Since 1959, Covert Farms Family Estate has been setting the pace for organic, regenerative agriculture. Gene and Shelly Covert operate the fourth-generation, 650-acre organic farm, vineyard, and winery. “Wine starts on the farm, and Gene and Shelly have done a variety of things over my lifetime of living here that leads the pack as far as sustainable practices,” Busmann said. Educational and immersive experiences including tours around the property in the red 1952 truck restored by Gene’s mom, tastings of their award-winning wines, and fields of u-pick fruit and vegetables make Covert a must-stop.
This family-owned, decade-old winery has a secret weapon: Catherine Coulombe, the winemaker at vinAmité, is also a trained chef who puts together perfectly paired bites and charcuterie offerings in the wine lounge. Busmann added, “The wines that they’re doing are amazing. Their pinot gris stands out in a very large group of producers here, and their pinot noir which has faded from the region is delicious. The unique wines, locations, and overall experience is just heartwarming,”

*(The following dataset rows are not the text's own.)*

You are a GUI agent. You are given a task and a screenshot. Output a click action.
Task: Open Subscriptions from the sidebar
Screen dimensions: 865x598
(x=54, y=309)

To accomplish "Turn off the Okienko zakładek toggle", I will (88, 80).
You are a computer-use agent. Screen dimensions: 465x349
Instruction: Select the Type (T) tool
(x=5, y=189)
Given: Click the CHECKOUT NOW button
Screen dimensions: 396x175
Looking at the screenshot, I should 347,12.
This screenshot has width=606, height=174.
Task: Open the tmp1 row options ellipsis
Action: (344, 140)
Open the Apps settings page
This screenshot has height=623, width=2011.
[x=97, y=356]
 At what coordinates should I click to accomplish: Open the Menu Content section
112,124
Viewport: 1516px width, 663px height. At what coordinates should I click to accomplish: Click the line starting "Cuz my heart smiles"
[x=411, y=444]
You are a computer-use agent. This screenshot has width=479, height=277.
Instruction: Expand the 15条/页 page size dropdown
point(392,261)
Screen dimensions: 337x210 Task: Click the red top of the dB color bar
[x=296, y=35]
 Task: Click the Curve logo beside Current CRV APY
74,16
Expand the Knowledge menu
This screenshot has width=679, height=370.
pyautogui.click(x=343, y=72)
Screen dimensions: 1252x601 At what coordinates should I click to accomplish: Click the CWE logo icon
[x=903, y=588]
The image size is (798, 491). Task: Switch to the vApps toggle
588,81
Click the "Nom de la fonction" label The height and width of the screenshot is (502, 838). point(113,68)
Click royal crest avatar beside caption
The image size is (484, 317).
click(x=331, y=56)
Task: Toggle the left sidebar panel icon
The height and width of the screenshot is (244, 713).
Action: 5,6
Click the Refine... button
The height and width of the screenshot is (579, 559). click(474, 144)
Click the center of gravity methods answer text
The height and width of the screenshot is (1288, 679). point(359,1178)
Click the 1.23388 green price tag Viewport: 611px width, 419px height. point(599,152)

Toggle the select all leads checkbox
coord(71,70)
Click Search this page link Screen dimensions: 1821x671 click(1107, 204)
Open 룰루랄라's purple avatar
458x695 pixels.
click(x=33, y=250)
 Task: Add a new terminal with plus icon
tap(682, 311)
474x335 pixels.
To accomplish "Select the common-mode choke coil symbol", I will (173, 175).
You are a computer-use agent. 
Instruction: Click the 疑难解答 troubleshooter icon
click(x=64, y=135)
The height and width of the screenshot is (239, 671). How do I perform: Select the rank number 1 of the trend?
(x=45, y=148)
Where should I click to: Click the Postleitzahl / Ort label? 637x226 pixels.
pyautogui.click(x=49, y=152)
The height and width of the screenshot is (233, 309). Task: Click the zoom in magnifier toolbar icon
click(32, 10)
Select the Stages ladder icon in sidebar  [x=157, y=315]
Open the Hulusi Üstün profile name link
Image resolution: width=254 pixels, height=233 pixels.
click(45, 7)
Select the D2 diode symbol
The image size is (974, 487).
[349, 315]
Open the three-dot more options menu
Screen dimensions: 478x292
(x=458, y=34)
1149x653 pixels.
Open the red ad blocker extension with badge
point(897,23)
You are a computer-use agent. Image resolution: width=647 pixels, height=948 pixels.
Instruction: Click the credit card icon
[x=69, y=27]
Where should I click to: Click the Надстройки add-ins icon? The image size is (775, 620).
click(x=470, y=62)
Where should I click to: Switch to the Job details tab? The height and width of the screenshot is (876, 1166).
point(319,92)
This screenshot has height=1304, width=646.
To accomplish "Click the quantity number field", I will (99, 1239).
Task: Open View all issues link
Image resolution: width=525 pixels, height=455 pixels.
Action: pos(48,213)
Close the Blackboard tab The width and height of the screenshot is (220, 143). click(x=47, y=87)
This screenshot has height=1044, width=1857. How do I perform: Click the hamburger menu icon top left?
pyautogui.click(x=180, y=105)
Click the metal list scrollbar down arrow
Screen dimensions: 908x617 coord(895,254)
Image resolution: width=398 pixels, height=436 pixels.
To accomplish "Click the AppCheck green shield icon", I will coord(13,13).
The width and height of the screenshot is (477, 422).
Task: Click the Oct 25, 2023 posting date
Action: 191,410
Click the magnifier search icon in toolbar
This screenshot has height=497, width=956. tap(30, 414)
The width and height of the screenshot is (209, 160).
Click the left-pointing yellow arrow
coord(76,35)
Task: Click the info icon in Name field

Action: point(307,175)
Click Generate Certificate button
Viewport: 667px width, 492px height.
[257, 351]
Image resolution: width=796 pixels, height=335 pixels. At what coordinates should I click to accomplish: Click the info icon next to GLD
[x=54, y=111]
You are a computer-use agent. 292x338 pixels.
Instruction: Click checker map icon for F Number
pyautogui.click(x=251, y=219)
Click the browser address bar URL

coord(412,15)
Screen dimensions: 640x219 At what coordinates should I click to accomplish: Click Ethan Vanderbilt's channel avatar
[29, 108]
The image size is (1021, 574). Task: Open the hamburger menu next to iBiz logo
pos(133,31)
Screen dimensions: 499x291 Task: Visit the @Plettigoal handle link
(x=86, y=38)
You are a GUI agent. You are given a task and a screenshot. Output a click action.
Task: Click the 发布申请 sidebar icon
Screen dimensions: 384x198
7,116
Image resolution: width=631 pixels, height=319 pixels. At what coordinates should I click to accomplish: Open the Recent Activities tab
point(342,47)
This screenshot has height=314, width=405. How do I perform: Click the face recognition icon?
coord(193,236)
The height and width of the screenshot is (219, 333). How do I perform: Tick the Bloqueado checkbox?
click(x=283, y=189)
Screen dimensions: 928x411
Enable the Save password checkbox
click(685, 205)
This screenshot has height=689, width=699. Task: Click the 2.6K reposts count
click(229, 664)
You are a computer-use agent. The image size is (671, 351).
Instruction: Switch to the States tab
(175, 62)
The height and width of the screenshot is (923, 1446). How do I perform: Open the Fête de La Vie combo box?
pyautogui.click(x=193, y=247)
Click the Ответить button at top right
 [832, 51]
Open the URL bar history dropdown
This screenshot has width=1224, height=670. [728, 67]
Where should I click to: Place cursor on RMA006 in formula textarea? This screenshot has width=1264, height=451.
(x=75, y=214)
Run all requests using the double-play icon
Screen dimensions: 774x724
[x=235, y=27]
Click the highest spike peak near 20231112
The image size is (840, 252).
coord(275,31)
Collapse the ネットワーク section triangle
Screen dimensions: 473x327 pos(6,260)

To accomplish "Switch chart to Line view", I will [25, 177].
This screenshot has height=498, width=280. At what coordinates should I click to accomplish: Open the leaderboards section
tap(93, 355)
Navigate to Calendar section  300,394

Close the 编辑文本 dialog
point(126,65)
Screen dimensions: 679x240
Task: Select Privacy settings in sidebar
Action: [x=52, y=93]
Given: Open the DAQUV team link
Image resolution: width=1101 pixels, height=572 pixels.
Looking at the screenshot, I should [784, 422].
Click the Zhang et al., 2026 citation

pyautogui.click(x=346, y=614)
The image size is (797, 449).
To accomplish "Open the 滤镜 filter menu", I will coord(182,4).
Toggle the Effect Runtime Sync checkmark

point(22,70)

North America’s first Indigenous-owned and operated winery, led by Osoyoos nation member and winemaker Justin Hall, Nk’Mip Cellars presents the story of this place better than any other winery. Pioneers of riesling ice wine in the region, Nk’Mip has gone on to cultivate a portfolio of award-winning wines that reflect their dedication to preserving the land. “They kept their roots while growing, developing, and moving forward in the industry over the last 20 years,” Busmann said. “It’s a story that we don’t really see anywhere else in the world.”
Rust Wine Co.
Busmann calls them “New Kids on the Block,” even though the vineyard and the facility have been around since 1973. Like Oliver Osoyoos, Busmann said, “This one hasn’t quite been discovered yet, but they are getting lots of attention as their wines come online. Their zinfandel is especially impressive.” Rust Wine Co. features an outdoor patio, garden, and tasting room. Guests have the opportunity to submit photos that may become labels on bottles — artistic rust shots from all over British Columbia and beyond are poured over to find the shots that match specific varietals, and then the photographer’s name, subject, and location are printed on the back of the label.
Road 13 Vineyards
Rolling up to the Bavarian castle, you know you’re in for something different, and Road 13 Vineyards delivers. Plus, you can bring your pup along for the experience to chill in their “Barking Lot” equipped with biscuits and cold water. Rows of wine grapes fan out below the vineyard patio where you can enjoy a variety of targeted tastings paired with their signature harvest boards.
How to Get Around
There’s no getting around it, you need to rent a car to get the full experience here. Kelowna International Airport has all the major car rental companies like Enterprise, Avis, Budget, and more. Penticton has Budget and National car rental kiosks. Once in Oliver, there are a number of e-bike rental shops, as well as e-bike wine safari tours. Busmann agreed a rental car is a must, “We don’t have the infrastructure for public transportation, but if you’re coming in the Spring, Summer, or Fall, you can enjoy the outdoors using e-bikes for short day trips. It’s physically beautiful riding or driving around the region.”
Don’t forget to download the Wine Country Digital Passport to help plan your winery tours and experiences. Another helpful tool for navigating the region is the Wines of BC Explorer App, which provides information on grapes grown, maps, wine pairings for dinner, and more.